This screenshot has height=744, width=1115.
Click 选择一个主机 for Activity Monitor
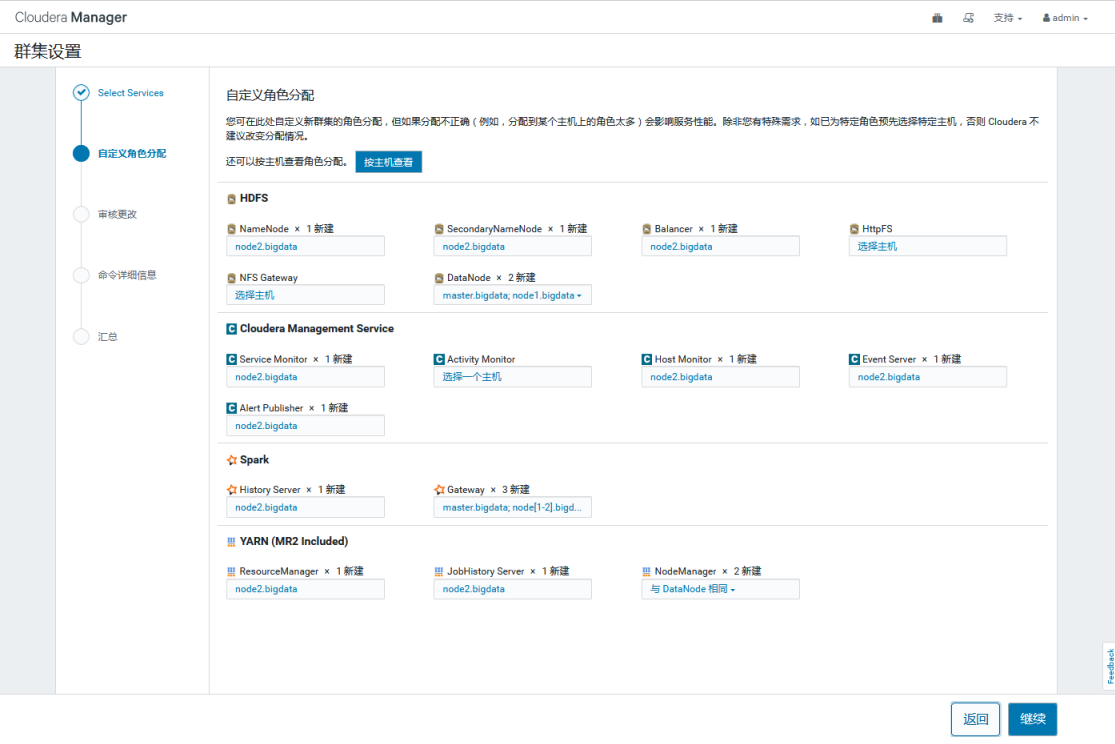pyautogui.click(x=512, y=376)
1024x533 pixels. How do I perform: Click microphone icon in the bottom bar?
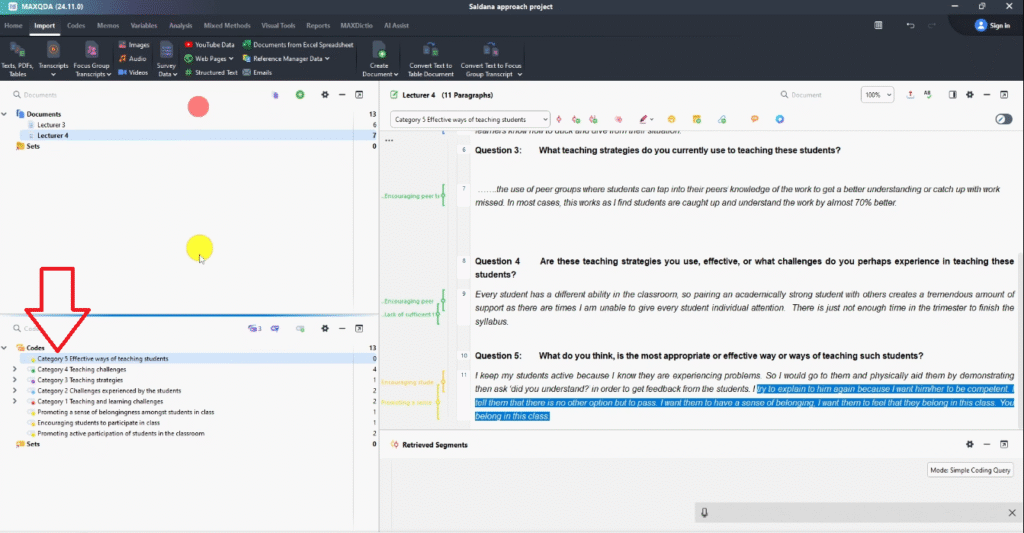[x=705, y=513]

**Exercise requirements**
Your task is to transcribe all of the records precisely, with no images included.

**Exercise answer**
This screenshot has height=744, width=1115.
Click 选择一个主机 for Activity Monitor
pyautogui.click(x=512, y=376)
1024x533 pixels. How do I perform: Click microphone icon in the bottom bar?
[x=705, y=513]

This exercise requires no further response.